Zeitung Heute : 15,9 Millionen Nutzer - das Internet wird zum Massenmedium

Das Internet ist in Deutschland mit Riesensprüngen auf dem Weg zum Alltagsmedium. 30 Prozent der Bundesbürger zwischen 14 und 69 Jahren nutzen inzwischen das Welt umspannende Computernetz. Die Zahl der Nutzer verdoppelte sich nach Berechnungen der Nürnberger Gesellschaft für Konsumforschung (GfK) in den vergangenen sechs Monaten auf 15,9 Millionen. 5,8 der knapp 28 Millionen deutschen Haushalte haben einen Zugang zum Netz. 8,4 Millionen Menschen nutzen das World Wide Web (WWW) von zu Hause aus.

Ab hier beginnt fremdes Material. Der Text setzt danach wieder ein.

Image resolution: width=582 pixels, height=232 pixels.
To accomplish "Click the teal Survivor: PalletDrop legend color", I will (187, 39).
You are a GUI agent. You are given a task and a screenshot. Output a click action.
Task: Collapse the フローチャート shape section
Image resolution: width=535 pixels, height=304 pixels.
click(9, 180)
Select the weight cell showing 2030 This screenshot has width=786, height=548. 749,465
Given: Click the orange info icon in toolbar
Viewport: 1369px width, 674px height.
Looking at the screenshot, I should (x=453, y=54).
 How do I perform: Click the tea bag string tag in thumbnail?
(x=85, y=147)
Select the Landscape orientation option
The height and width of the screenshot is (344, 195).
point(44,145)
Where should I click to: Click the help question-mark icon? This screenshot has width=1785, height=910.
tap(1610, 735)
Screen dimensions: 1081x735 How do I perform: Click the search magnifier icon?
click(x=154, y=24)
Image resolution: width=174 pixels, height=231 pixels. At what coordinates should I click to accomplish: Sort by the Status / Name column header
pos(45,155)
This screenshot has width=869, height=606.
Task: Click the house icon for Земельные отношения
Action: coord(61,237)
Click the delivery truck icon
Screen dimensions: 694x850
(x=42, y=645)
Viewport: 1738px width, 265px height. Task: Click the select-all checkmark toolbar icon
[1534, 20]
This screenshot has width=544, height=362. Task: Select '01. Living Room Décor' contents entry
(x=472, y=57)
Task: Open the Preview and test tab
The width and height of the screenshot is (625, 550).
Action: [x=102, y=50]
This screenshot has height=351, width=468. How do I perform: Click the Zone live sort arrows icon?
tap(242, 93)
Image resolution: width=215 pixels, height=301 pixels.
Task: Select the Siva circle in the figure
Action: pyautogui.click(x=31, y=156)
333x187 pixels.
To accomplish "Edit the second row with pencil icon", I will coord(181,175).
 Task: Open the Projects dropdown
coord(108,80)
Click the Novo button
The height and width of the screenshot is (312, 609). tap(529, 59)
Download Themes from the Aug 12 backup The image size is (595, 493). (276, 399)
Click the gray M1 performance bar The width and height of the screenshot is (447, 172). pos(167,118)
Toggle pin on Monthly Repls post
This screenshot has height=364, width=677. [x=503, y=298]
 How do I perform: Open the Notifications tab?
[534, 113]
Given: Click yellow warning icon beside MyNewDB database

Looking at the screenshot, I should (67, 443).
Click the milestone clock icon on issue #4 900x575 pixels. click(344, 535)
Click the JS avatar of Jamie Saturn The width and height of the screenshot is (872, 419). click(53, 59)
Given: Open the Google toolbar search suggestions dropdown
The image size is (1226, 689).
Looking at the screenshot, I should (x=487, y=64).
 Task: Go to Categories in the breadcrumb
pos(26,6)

In einigen Altergruppen ist der Zuwachs laut GfK "explosionsartig" gewesen. Besonders bei den jungen Menschen zwischen 14 und 19 Jahren gehöre das Web mit einer Reichweite von 60 Prozent inzwischen zum Alltag. Enorm habe der Anteil der Frauen an der Nutzergemeinde zugenommen. Mittlerweile sind 39 Prozent der Internet-Surfer Frauen, vor einem halben Jahr waren es knapp ein Drittel. Die Hälfte der Internet-Fans ist zwischen 20 und 39 Jahren alt. 2,3 Millionen Deutsche über 50 Jahren nutzen das Web.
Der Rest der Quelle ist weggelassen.